Copy the records below word for word, covering only the stretch from the line that contains "fill (662, 716)" through the line that contains "Page (806, 62)", both lines included.

— START OF Data excerpts —

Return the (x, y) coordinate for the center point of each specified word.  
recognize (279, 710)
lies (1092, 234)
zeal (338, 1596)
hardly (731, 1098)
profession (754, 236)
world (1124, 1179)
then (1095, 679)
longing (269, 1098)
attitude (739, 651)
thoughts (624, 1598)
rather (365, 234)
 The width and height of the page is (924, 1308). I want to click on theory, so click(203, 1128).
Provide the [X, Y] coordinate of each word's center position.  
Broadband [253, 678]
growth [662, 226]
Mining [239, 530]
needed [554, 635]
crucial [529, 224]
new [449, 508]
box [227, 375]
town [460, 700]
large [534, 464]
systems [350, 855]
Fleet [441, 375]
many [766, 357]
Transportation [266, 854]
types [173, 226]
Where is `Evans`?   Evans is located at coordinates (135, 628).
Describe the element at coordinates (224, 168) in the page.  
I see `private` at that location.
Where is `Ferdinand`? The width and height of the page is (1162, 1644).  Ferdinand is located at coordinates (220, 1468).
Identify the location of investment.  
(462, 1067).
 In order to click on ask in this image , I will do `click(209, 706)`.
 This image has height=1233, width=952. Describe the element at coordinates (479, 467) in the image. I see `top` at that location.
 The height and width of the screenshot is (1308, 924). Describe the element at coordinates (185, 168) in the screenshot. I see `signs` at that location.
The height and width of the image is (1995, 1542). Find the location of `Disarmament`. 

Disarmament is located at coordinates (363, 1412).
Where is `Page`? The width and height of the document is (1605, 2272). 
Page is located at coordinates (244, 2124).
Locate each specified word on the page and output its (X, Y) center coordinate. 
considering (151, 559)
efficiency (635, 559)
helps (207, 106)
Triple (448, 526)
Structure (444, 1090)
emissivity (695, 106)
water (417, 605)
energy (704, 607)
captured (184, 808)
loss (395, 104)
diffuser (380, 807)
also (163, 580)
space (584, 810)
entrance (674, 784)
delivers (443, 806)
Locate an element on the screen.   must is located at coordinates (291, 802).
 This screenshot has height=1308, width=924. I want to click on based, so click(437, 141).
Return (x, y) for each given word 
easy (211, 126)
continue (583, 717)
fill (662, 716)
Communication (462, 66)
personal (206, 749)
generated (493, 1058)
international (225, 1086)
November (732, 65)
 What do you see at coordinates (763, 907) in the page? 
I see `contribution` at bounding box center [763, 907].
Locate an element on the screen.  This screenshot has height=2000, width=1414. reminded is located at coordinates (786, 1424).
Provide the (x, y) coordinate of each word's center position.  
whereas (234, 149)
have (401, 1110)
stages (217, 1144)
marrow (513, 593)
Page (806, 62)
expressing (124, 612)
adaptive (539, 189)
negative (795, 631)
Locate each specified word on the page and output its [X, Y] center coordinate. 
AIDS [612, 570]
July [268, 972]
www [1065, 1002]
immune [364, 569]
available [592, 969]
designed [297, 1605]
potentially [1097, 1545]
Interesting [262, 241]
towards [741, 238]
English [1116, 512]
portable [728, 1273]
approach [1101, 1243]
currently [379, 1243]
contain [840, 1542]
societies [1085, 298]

— END OF Data excerpts —

* _Solution to the problem_:
fill (662, 716)
Communication (462, 66)
personal (206, 749)
generated (493, 1058)
international (225, 1086)
November (732, 65)
 What do you see at coordinates (763, 907) in the page? 
I see `contribution` at bounding box center [763, 907].
Locate an element on the screen.  This screenshot has height=2000, width=1414. reminded is located at coordinates (786, 1424).
Provide the (x, y) coordinate of each word's center position.  
whereas (234, 149)
have (401, 1110)
stages (217, 1144)
marrow (513, 593)
Page (806, 62)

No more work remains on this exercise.